New York

Helen Mayer Harrison/Newton Harrison

Ronald Feldman Fine Arts

For two decades the Harrisons have collaborated on environmental projects throughout the world that have anticipated fleeting moments of global consciousness provoked by various ecological crises. “Changing the Conversation,” the title of their recent show of proposals and projects in process, refers to their role as agents who stimulate a dialogue with a community in order to counter assumptions that inform widespread inertia. Their work frequently prescribes a major landscape adjustment, and it is their dialogue that guides and generates these interventions.

The main room was dedicated to their project for the Sava River in Yugoslavia, 1988–90. A series of panels using collaged, panoramic photographs, expository texts, reports of conversations, and philosophical musings describes a process of discovery and problem solving that led to modest but effective solutions. The Sava begins at two northern sources that join to form one of the largest alluvial floodplains in Europe and terminates at the Danube in Belgrade. The entire length of the river is an imperiled environment. Local industries, including a coal mine, paper mill, and atomic-energy plant, have polluted and warmed the water; an extensive network of dams and canals has been built to control the seasonal flooding of plains; and modern farming practices have dangerously altered the environment. The forest area and many forms of wildlife are in dramatic decline.

For over two years the Harrisons made trips to the Sava region, studied and documented sites on the river, and met with residents of the area. Their conversations with the agricultural and industrial communities have shaped an inclusive vision for the area that treats the river as a complex continuum.

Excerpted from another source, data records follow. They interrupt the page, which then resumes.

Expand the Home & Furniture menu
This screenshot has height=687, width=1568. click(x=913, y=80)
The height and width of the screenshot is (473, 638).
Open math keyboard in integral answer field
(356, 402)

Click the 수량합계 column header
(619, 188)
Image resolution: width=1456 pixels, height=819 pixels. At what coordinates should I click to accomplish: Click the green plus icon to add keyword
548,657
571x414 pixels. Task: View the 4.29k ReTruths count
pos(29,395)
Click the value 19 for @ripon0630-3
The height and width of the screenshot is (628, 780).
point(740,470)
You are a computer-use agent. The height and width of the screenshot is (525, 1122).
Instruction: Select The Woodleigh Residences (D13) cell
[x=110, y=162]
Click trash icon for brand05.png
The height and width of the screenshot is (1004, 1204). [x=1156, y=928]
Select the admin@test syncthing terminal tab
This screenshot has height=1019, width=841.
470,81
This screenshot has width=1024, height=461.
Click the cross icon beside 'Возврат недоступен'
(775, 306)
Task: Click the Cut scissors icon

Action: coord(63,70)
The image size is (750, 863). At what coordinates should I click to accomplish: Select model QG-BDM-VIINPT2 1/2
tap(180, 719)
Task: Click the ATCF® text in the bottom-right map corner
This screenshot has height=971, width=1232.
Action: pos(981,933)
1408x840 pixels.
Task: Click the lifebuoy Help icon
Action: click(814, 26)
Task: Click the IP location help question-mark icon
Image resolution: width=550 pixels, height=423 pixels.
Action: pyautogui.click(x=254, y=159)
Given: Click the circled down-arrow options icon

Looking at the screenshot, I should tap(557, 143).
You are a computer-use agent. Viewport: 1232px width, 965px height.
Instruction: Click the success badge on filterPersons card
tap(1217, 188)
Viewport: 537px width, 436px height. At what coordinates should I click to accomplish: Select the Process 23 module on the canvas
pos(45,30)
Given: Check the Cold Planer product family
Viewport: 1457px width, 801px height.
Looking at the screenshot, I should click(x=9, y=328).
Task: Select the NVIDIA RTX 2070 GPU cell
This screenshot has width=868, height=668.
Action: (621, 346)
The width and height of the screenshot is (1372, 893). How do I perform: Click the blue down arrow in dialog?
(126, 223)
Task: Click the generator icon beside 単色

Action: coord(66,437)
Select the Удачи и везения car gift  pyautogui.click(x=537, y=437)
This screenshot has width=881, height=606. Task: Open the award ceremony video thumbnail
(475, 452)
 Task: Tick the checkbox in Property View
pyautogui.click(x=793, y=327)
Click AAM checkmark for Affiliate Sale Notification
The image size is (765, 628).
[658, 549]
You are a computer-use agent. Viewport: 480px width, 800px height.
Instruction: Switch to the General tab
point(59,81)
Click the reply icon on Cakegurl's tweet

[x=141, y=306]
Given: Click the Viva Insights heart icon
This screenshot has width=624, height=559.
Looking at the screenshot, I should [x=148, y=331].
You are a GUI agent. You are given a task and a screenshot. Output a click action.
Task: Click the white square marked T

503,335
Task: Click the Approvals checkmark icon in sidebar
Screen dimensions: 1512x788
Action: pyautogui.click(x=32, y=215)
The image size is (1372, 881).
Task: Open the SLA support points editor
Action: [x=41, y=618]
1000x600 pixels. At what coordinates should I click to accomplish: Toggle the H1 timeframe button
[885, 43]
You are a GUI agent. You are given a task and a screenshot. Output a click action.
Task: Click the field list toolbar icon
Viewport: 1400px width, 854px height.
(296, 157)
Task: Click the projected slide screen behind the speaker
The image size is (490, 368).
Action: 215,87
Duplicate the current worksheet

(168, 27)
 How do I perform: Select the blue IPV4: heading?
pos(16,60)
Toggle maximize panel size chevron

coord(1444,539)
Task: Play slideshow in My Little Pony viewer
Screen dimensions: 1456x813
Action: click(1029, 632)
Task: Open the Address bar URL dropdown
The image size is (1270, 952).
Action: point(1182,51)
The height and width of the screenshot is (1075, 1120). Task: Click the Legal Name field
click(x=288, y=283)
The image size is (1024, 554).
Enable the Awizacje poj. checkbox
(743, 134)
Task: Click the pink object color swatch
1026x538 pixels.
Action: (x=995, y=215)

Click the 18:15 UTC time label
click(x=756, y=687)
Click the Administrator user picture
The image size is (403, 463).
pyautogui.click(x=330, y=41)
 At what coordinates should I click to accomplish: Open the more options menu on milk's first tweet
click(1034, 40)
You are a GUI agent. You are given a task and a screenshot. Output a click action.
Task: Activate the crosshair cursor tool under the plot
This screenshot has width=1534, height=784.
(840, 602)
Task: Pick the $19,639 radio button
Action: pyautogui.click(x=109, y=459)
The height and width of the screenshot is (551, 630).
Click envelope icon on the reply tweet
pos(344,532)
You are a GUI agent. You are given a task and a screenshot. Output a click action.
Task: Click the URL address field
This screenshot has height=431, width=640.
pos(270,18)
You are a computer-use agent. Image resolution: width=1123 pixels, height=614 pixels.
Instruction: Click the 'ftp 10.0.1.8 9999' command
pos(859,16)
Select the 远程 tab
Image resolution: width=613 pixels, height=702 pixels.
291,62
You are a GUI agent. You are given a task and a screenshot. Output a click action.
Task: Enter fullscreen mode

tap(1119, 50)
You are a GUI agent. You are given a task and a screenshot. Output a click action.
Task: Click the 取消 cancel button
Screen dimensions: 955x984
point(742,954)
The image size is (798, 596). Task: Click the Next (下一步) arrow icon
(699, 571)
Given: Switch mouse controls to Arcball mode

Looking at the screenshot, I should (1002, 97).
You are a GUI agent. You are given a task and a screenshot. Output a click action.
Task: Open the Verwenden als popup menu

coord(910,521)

Their involvement has enhanced awareness while proposing environmental remedies including a reed bed and swamp-purifying network of holding ponds for the warmed affluence from the atomic power plant.

A recent proposal involves the elevated plateau region of Tibet. The Dalai Lama has proposed an enormous peace park for the unusual site, and the Harrisons were brought in to do first-stage, investigative work on Tibet’s high ground—an area that they describe as the hardest to generate and the easiest to lose. Their aim was to kindle ecological consciousness in an area degraded by overgrazing, abusive agriculture, and deforestation. The documentation includes maps of the region as well as drawings, the abstractions of cartography and the intimate reportage of freehand drawings share equal ground. Their research not only addresses questions local to the geography of the region but provokes consideration of the ways that the world’s oceans constantly reinscribe landmasses and of how jet streams have affected climatic conditions worldwide.

Artists who choose to address conditions in the world must perpetually reinvent their roles and reevaluate their processes for different situations. Conventional measurements of esthetic potency don’t provide much illumination where activism is concerned. The Harrisons’ work invites communities to accept and direct their collective authority to influence environmental factors. These artists function as catalysts; they move into a site, and the discourse they nurture realigns the relations between human action and regional form. They then depart, often leaving little evidence except the promise of activity based on self-conscious programs of renewal.